Between rounds of Coke and Sonic Slushes and White Claws, everyone takes their turn throwing things into the fire. Smith, who showed up with Rory in a barely buttoned shirt and shorts, dumps a Winn-Dixie bag of old tests. Georgia torches her notebooks. Jake throws his whole backpack in. Brooklyn burns a single paper with a C circled in red at the top.
“You gonna burn anything?” Rory asks, sidling up next to Chloe.
“Yeah,” Chloe says. “I have some stuff.”
He shakes out his hair, watching Smith and Shara a short distance away. Shara’s already bought tickets to see him play when football season starts.
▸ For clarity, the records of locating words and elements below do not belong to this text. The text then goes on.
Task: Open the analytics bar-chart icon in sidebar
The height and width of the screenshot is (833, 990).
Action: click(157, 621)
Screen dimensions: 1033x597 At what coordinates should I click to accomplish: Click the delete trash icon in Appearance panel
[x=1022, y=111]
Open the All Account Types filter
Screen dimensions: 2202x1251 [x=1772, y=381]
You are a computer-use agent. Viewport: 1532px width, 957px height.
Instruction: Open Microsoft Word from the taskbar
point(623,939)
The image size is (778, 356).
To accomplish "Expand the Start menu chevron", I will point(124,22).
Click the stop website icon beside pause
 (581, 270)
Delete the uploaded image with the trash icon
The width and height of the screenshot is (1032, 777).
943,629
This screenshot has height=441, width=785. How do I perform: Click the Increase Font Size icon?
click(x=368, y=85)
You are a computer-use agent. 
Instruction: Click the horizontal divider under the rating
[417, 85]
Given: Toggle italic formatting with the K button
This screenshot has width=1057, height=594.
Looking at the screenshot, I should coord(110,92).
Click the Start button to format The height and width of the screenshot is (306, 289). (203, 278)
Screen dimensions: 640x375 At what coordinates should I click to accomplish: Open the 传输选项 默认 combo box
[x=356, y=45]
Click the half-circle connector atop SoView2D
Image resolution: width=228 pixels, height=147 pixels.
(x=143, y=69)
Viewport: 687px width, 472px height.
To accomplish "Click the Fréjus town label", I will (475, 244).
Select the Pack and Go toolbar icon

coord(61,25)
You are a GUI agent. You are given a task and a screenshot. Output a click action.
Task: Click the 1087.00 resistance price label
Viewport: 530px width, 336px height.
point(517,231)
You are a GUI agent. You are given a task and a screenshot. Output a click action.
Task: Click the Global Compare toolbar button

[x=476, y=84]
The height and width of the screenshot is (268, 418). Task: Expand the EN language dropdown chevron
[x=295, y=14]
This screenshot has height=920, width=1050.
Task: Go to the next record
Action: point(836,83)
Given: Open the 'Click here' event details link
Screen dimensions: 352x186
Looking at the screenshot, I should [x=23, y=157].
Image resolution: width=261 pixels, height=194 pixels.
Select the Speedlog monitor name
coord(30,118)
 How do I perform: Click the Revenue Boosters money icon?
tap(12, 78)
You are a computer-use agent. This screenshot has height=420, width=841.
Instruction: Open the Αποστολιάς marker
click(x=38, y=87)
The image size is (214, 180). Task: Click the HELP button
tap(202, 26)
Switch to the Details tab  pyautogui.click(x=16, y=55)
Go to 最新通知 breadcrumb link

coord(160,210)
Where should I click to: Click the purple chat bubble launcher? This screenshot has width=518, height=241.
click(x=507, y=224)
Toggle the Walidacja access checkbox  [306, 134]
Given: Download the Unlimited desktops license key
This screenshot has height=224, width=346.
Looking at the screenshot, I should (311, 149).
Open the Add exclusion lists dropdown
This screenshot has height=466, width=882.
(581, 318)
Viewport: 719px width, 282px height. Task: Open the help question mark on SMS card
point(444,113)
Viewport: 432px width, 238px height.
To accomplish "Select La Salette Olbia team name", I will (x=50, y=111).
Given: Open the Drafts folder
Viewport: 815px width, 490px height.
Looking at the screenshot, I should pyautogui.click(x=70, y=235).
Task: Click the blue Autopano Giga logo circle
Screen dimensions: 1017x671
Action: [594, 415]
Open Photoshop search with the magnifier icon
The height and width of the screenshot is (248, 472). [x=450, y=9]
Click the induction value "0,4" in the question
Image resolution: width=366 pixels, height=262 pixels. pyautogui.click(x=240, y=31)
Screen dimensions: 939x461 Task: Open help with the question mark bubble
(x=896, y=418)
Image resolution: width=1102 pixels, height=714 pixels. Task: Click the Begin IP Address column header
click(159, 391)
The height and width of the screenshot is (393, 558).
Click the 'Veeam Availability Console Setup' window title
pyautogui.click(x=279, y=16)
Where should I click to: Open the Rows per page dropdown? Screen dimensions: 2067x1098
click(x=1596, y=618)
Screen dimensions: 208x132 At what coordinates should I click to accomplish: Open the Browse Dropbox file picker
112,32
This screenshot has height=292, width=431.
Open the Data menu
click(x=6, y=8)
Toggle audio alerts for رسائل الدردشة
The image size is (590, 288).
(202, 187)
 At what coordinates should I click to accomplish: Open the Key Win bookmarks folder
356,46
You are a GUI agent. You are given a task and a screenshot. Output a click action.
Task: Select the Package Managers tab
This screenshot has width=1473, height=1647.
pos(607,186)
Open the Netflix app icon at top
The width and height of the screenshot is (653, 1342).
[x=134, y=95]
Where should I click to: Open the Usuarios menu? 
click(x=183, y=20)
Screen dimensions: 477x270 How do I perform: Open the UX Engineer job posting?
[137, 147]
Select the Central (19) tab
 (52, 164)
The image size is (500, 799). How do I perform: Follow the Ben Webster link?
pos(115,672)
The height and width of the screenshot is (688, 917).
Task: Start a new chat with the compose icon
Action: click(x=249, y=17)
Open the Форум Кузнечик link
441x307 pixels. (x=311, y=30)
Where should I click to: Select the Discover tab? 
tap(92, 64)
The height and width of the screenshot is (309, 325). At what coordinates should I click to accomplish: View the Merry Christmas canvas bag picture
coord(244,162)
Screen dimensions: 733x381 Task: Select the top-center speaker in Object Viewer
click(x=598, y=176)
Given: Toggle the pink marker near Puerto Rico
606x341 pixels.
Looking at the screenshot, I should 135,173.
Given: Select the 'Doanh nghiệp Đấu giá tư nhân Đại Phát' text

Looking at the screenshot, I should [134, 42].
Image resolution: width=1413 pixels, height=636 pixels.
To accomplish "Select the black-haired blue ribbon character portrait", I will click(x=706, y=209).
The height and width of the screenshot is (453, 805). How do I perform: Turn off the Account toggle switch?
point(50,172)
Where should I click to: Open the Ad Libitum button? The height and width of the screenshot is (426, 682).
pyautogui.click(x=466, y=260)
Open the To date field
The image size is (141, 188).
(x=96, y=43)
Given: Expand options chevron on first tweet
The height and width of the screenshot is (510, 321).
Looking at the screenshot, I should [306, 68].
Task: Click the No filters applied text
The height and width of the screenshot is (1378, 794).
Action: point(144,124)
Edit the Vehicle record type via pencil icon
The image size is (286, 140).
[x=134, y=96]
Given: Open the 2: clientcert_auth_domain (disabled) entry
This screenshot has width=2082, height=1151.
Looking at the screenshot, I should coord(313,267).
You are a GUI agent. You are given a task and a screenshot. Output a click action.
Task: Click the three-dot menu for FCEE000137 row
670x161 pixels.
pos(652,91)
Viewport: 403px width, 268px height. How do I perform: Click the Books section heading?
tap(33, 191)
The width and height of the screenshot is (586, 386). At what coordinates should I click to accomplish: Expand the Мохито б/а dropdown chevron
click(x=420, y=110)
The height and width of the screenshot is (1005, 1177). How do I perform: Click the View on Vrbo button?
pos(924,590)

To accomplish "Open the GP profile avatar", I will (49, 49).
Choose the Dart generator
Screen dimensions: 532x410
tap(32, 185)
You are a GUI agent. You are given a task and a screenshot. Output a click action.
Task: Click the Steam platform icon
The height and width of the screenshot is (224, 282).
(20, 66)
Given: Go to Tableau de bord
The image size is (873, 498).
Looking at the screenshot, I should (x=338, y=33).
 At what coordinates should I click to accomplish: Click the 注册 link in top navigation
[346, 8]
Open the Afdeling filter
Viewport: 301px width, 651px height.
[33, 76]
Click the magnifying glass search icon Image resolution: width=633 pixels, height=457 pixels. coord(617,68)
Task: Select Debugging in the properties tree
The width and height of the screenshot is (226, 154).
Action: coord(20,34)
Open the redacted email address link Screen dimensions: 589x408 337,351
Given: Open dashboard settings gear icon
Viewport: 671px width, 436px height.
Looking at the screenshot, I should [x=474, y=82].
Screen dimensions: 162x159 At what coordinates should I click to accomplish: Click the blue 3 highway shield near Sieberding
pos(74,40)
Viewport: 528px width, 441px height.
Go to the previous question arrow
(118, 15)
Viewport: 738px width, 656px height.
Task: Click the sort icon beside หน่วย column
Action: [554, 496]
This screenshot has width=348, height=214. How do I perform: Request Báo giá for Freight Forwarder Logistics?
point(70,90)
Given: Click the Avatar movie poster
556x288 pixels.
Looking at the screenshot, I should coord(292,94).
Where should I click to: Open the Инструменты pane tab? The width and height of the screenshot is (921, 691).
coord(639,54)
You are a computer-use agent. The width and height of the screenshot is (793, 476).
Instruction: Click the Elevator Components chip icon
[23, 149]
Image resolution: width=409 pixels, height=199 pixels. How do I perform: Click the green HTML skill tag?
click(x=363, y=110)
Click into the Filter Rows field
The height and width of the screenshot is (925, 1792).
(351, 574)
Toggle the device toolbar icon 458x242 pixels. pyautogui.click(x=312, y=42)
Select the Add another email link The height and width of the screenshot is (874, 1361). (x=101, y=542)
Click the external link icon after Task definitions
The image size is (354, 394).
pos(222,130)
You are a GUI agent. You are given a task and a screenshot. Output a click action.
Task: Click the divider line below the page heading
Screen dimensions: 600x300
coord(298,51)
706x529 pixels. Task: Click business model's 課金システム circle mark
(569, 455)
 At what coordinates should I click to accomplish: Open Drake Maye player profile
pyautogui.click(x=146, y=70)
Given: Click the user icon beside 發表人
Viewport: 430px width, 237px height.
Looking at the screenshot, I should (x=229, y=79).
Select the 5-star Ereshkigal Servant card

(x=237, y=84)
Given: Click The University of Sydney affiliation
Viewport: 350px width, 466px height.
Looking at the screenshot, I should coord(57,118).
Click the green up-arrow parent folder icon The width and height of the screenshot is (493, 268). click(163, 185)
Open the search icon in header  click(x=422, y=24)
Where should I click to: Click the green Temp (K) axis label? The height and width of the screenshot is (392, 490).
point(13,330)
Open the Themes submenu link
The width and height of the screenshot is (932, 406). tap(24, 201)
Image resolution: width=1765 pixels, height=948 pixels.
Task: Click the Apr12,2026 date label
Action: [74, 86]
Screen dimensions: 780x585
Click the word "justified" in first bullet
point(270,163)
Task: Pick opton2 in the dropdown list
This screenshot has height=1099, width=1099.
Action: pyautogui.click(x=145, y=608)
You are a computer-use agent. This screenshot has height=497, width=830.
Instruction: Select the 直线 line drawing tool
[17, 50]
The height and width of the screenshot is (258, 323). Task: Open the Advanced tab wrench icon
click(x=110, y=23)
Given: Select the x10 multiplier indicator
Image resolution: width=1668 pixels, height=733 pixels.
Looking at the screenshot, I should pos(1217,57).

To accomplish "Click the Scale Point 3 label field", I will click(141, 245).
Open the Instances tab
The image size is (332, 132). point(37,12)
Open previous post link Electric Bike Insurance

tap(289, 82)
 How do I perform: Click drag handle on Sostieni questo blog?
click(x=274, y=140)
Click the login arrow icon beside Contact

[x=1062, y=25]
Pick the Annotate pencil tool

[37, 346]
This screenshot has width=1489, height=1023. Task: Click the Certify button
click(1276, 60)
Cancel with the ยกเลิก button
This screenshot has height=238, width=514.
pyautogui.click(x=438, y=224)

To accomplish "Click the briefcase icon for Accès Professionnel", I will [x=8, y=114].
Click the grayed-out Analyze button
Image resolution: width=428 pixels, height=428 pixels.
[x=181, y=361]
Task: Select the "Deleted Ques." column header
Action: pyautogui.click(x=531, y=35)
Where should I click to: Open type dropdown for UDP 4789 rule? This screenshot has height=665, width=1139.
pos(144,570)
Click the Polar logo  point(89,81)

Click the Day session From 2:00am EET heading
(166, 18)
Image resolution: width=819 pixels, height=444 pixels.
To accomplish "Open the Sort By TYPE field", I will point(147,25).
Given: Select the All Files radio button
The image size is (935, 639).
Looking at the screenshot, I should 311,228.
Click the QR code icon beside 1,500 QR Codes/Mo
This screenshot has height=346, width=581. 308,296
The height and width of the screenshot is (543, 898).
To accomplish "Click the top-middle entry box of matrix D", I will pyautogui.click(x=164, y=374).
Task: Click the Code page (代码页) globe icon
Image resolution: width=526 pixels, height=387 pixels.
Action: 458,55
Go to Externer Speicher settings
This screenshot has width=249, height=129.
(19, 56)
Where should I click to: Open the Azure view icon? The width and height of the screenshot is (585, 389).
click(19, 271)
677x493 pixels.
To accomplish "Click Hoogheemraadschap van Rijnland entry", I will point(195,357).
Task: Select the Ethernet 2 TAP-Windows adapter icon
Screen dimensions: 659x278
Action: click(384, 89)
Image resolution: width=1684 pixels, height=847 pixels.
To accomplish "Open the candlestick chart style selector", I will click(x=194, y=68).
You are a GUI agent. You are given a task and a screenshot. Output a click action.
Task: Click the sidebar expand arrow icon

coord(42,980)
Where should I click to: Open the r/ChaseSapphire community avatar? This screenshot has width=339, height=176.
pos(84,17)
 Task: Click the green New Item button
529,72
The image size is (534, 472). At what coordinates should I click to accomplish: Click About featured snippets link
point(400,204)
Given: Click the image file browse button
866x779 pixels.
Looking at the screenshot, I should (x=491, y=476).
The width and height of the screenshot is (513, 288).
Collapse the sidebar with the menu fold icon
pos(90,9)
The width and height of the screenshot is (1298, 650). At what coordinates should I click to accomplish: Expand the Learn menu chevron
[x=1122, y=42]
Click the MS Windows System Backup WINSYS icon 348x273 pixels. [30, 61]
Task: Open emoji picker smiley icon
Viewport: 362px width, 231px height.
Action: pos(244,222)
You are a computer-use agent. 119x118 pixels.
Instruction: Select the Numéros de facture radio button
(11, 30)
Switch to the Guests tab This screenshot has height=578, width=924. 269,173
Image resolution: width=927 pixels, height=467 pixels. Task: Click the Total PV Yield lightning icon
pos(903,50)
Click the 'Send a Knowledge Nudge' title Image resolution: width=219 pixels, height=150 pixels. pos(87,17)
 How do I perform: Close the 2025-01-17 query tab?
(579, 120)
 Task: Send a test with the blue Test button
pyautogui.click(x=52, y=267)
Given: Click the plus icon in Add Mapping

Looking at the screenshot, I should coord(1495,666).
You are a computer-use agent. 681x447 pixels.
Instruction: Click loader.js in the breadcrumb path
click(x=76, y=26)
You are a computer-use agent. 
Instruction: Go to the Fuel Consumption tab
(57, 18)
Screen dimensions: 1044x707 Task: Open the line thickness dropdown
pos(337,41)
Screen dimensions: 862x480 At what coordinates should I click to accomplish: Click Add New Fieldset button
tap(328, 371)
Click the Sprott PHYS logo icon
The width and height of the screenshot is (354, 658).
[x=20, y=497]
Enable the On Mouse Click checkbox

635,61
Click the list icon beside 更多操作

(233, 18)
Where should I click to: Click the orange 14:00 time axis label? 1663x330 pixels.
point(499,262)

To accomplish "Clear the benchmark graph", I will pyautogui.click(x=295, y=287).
“You seem happy,” Rory says. “Or like, the Chloe version of that. You don’t seem like you’re actively plotting anyone’s murder.”
“Thanks,” Chloe says. By now, Rory knows she takes that type of thing as a compliment. “You seem happy too.”
“Yeah,” Rory says, septum ring glinting in the firelight. “Ready to hit the road.”
She saw him and Smith packing up the Beemer yesterday when she was sneaking into Shara’s yard. Smith’s off to College Station for preseason training soon, but before that, they’re road tripping up the coast to visit Rory’s older brother, then back down to Texas to drop some of his stuff off at his dad’s before he moves in. He’s thinking about applying to a community college in Dallas now that Smith has convinced him to start seeing someone for his dyslexia, but first he’s spending a year going to DIY shows and working on his music.
There’s something horribly romantic about it, she thinks: Smith Parker broadcast across television screens in burgundy and white, taping up his hands, touching his fingers to his lips and raising them to the sky, and Rory in the bathroom of some grungy concert venue, watching the game on his phone and writing lyrics about someone who runs and runs and runs.